- [YOUR ASSIGNMENT]:
Set down a word-for-word copy of the data below, limited to the lines from the first through the line with "You are a computer-use agent. Image".

- [RECORD EXCERPTS]:
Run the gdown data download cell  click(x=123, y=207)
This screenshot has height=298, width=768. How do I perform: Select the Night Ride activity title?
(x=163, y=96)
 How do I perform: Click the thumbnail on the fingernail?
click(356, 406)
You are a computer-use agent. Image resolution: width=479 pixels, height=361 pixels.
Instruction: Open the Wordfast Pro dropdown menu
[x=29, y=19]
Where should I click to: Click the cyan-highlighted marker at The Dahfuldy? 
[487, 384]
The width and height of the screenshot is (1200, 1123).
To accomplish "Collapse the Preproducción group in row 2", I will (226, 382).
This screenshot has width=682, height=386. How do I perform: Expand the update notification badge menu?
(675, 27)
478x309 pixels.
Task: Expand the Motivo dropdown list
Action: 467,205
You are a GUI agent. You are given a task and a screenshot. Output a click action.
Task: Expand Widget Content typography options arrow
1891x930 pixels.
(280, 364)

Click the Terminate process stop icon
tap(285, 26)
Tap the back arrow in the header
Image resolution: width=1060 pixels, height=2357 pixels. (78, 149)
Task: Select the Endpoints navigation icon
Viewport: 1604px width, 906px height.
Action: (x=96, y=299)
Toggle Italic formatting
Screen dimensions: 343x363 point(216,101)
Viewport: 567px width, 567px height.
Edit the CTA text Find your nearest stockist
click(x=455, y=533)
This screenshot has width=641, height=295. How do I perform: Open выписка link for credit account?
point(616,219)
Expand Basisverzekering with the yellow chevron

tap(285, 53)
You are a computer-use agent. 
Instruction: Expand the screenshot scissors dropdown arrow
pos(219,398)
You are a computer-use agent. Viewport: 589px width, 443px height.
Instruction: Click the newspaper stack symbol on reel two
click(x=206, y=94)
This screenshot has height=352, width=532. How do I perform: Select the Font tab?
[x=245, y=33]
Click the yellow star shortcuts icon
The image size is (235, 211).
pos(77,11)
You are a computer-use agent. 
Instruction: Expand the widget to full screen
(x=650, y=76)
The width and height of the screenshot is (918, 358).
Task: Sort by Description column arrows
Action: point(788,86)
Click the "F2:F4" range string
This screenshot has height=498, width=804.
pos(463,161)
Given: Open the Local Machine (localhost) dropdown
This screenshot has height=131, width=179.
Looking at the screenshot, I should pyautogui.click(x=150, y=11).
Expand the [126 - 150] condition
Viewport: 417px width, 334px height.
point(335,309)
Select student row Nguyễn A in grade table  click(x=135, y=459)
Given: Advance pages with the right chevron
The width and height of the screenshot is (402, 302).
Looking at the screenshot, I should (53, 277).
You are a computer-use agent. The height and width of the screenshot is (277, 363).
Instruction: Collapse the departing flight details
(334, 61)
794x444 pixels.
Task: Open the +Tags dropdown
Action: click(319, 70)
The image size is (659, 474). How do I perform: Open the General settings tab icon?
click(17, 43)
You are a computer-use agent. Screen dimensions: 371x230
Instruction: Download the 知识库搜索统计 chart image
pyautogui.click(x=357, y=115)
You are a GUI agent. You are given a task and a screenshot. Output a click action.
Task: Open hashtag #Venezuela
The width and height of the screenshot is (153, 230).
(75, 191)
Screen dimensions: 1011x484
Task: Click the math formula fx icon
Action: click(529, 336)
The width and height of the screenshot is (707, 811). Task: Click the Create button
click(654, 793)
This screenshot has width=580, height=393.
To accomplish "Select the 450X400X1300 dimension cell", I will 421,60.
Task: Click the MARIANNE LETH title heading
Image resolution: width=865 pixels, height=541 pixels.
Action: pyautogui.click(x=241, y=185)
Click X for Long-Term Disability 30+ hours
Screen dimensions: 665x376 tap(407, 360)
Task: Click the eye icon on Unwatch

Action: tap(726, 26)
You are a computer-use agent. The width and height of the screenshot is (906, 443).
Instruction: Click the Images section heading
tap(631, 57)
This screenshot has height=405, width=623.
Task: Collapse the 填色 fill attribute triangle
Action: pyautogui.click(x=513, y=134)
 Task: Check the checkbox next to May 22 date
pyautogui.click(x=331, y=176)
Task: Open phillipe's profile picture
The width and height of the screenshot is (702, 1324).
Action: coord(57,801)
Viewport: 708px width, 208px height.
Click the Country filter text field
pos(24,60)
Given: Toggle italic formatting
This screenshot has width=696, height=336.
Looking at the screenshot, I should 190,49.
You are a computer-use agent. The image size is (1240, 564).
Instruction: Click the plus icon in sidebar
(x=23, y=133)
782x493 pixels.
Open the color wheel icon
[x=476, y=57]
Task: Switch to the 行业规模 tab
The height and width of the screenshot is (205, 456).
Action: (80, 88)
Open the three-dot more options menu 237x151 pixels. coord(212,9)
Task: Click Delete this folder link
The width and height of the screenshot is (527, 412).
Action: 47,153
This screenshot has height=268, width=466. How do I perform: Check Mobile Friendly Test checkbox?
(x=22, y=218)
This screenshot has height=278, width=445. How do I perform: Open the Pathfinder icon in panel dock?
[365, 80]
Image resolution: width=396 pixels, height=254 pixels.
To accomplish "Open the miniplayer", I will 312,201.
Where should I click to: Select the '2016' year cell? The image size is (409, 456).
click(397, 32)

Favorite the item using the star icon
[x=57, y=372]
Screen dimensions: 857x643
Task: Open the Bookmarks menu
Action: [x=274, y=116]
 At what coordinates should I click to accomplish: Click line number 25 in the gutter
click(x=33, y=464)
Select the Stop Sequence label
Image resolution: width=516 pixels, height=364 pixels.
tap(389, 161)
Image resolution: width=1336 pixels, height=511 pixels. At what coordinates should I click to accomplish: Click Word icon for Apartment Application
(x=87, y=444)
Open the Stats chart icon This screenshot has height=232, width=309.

- [SOLUTION TO THIS PROBLEM]:
Run the gdown data download cell  click(x=123, y=207)
This screenshot has height=298, width=768. How do I perform: Select the Night Ride activity title?
(x=163, y=96)
 How do I perform: Click the thumbnail on the fingernail?
click(356, 406)
You are a computer-use agent. Image resolution: width=479 pixels, height=361 pixels.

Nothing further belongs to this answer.